Chapter 3 After a Project
3.1 Data Disposition - as open as possible, as closed as necessary
Introduction
When a project ends, broadly sharing as much data and other research outputs is critical to allow others to validate and replicate your work. The volume and diversity of data in an interdisciplinary project can make this challenging; particularly when some of that data may lack the originating context, or potentially contain sensitive, personal data. As your project is being completed, the team must come together to decide and execute previous plans for where the data will be shared, how long it can be stored there for, and who will be responsible for maintaining the data should services change. An important consideration is that many data sharing and preservation options are not free.
If a plan is not put in place for long term data archiving and sharing, it’s very easy for critical files to end up lost in email chains, or stored on someone’s personal computer. If you’re audited for your project, or need to access these files again - recovery can be a slow and difficult process. Without proper discussion on data security, a spreadsheet containing sensitive data could easily be sent over email to an outside, unencrypted email - violating federal privacy laws. In addition, many online tools go out of service, and if no one is there to recover the data, then the data can easily be lost.
Questions to Consider
- Where will the data be shared publicly long term? Will all project data be shared in one repository, or will it be distributed across multiple disciplinary repositories?

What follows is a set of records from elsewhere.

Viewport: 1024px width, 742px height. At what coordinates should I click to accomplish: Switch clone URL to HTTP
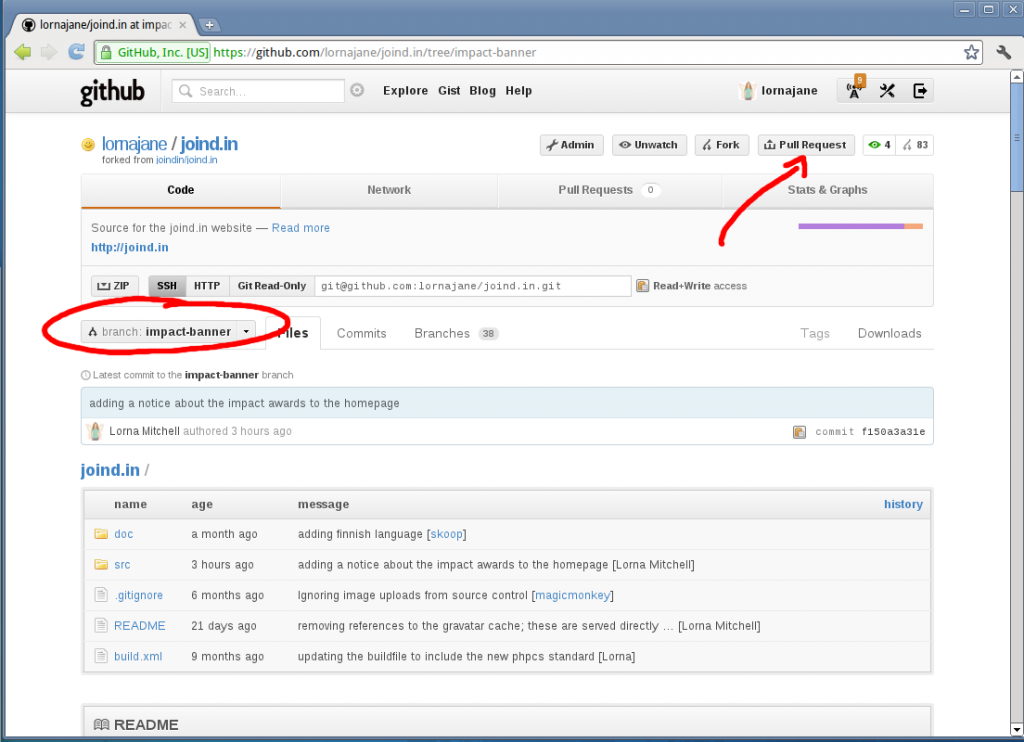point(207,286)
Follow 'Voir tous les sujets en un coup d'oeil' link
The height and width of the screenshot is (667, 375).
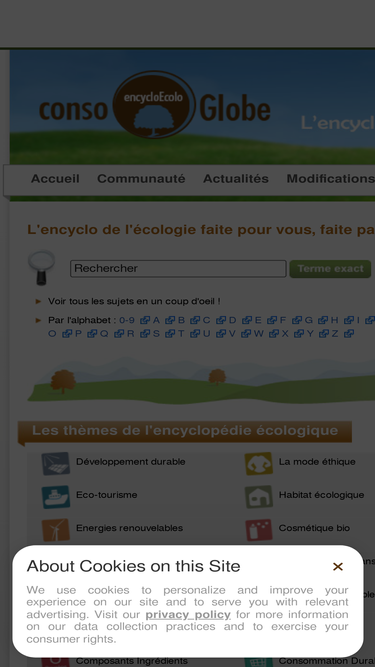pyautogui.click(x=134, y=301)
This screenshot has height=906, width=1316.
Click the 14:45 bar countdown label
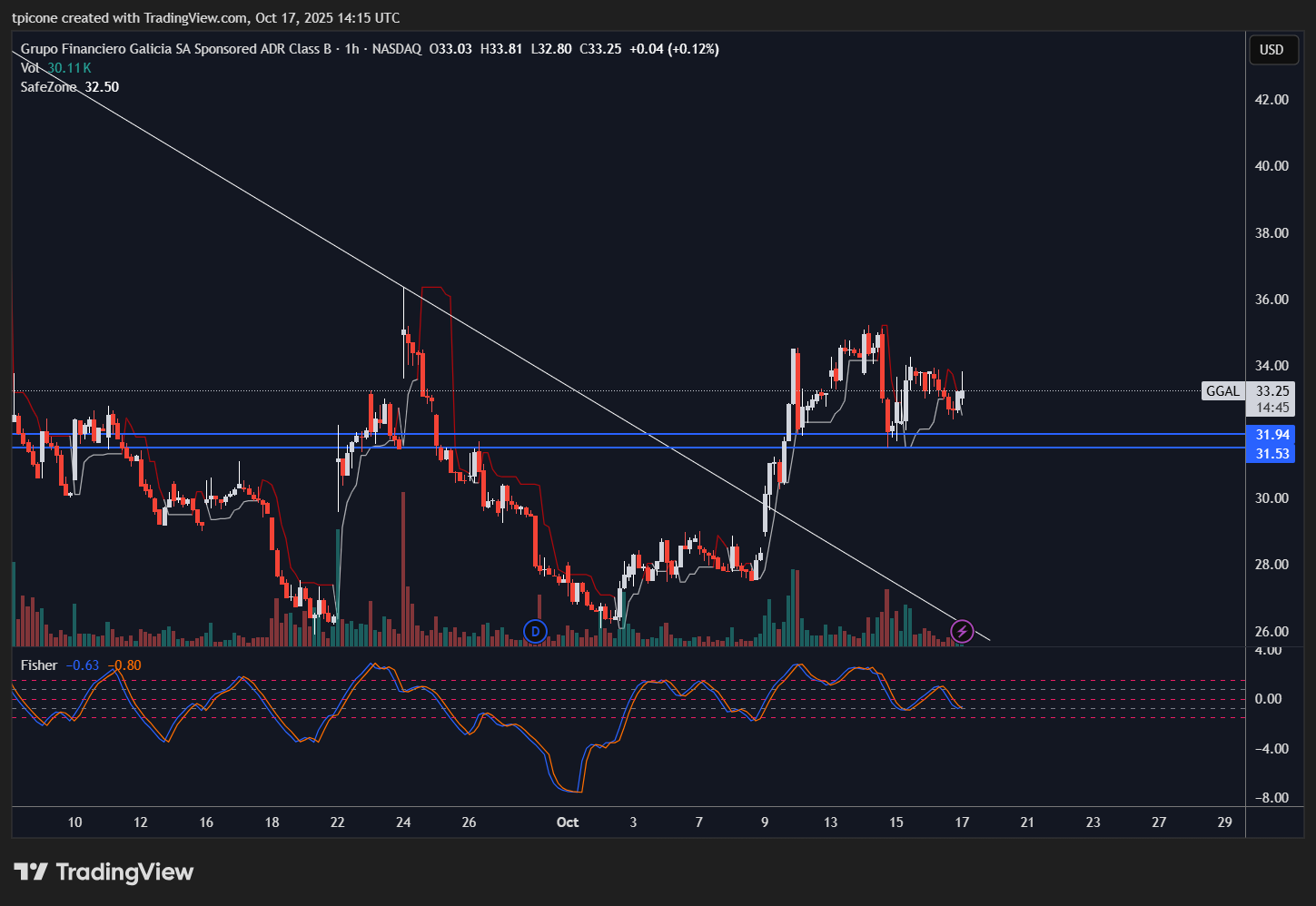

- Is the entire group’s data going to be deposited long-term in one place? Is it advantageous for the data to be spread out among multiple online locations?
- Will your public data sharing plans cost money? How long can you expect the data to be available in those systems?
- In finding an appropriate repository for data deposit and public sharing, have you considered these important repository capabilities
- Are there data sensitivity issues?
- What justifications might you have to not share your data publicly? Could you share part of your data if you took more actions on it, e.g. deidentified human participants data?
- Who could you talk to find out more regarding policies and procedures on sharing sensitive data?
- Who will be the primary contact for the data?
- Who will be responsible if errors are found within the data, or if a potential user has technical questions? Or if a user is seeking to collaborate on their use of the data?
3.2 Creating Reusable Data
Introduction
Despite the data being as open as possible, many data issues can still arise preventing it from being reusable. A lack of a well-written data dictionary, numeric column headers, and explanation for data sources can make the data practically unusable to someone trying to build on your work. In interdisciplinary projects, where the diversity of data & collection tools can make it even more difficult for an outsider to ascertain how data was collected, what each data table means, and how it could be used for their own purpose. While this is more work in the short term, documenting data collection methods, leaving extensive data dictionaries, organizing the data in an understandable & readable way, ect.; ultimately ensures that your data can be useful long into the future by both the creators of the data and others in the future.
If your spreadsheet contains columns/rows without identifiers, are connected in ways that aren’t documented, or has so many files that it would be impossible for someone not on the project to understand - then it will be more difficult for future researchers looking to use the data. Your data should always carry supplemental information with explanation, particularly when that data is going to be in long term archiving at a project’s end.
Questions to Consider
- How easy is it for an outsider to interpret your data? What accompanying explanation will it require? Does the dataset link to that explanation?
- Would an outsider be able to understand your data by looking at the raw or analyzed files? Would they be able to open, interpret and visualize them? Would the data require special software to access?
- Would an outsider be able to understand your data by looking at the raw or analyzed files? Would they be able to open, interpret and visualize them? Would the data require special software to access?
- Is the data searchable? If so, through which databases?
- How would someone find your data? (e.g. a digital object identifier, journal article, Google, additional databases)